A Phase I clinical trial to assess the safety and immunogenicity of HIV DNA-C CN54ENV immunisations administered via the Intramuscular and Intradermal methods with and without electroporation followed by boosting with recombinant HIV CN54gp140 in healthy male and female volunteers.
Assessing the effectiveness of HIV DNA-C CN54ENV immunisations administered by different methods in healthy male and female volunteers
What is this study about?
There is an urgent need to develop methods to prevent HIV infection, because of the continuing world-wide epidemic; there are an estimated 6850 new infections each day.
To date, several HIV vaccines have been developed, and three have been assessed in a large population at risk of HIV infection. The results of the first two trials were disappointing but the third study showed a small benefit. Although the benefit was too small to lead to a successful vaccine, the positive result has given hope, and led to renewed efforts to strengthen potential HIV vaccines.
CUTHIVAC002 is a randomised trial aimed at exploring the safety and immune responses of two ways of delivering the vaccine The study will look at giving the DNA HIV vaccine to volunteers using two different methods.
Intradermal injection: Injection in the top layer of skin on the upper arm with or without Electroporation (EP)
Intramuscular injection: Into the upper thigh with or without EP
Electroporation is an electrical pulse applied with the vaccine into the upper thigh or arm. The pulse is instant and the whole procedure is completed within a similar time to a normal vaccination.

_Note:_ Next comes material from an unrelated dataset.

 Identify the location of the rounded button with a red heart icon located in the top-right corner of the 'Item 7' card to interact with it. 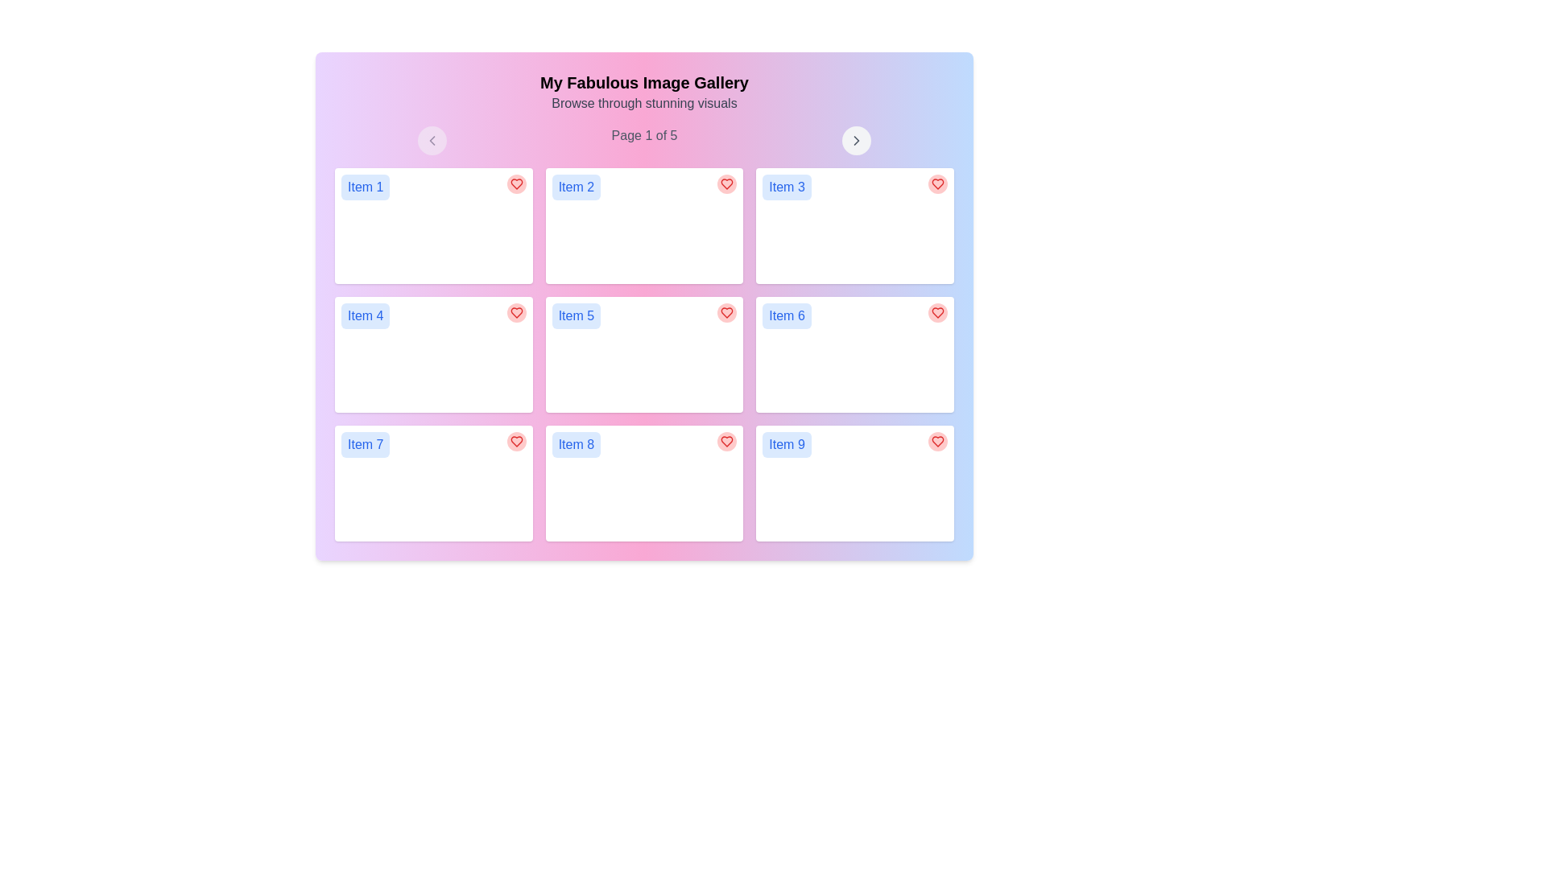
(516, 441).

The vaccine being tested does not contain any active (live) or denatured (killed) whole HIV.
Type of study
Who is funding the study?
European Commission under the 7th Framework Programme – CUT’HIVAC Grant Agreement.
When is it taking place?
23rd Dec 2009 to 31st Dec 2015
Where is it taking place?
Hammersmith Hospital, London
Who is included?
24 healthy male and female volunteers aged 18 to 50 years old, with a BMI between 18-30, who are at low risk of HIV infection, will be recruited.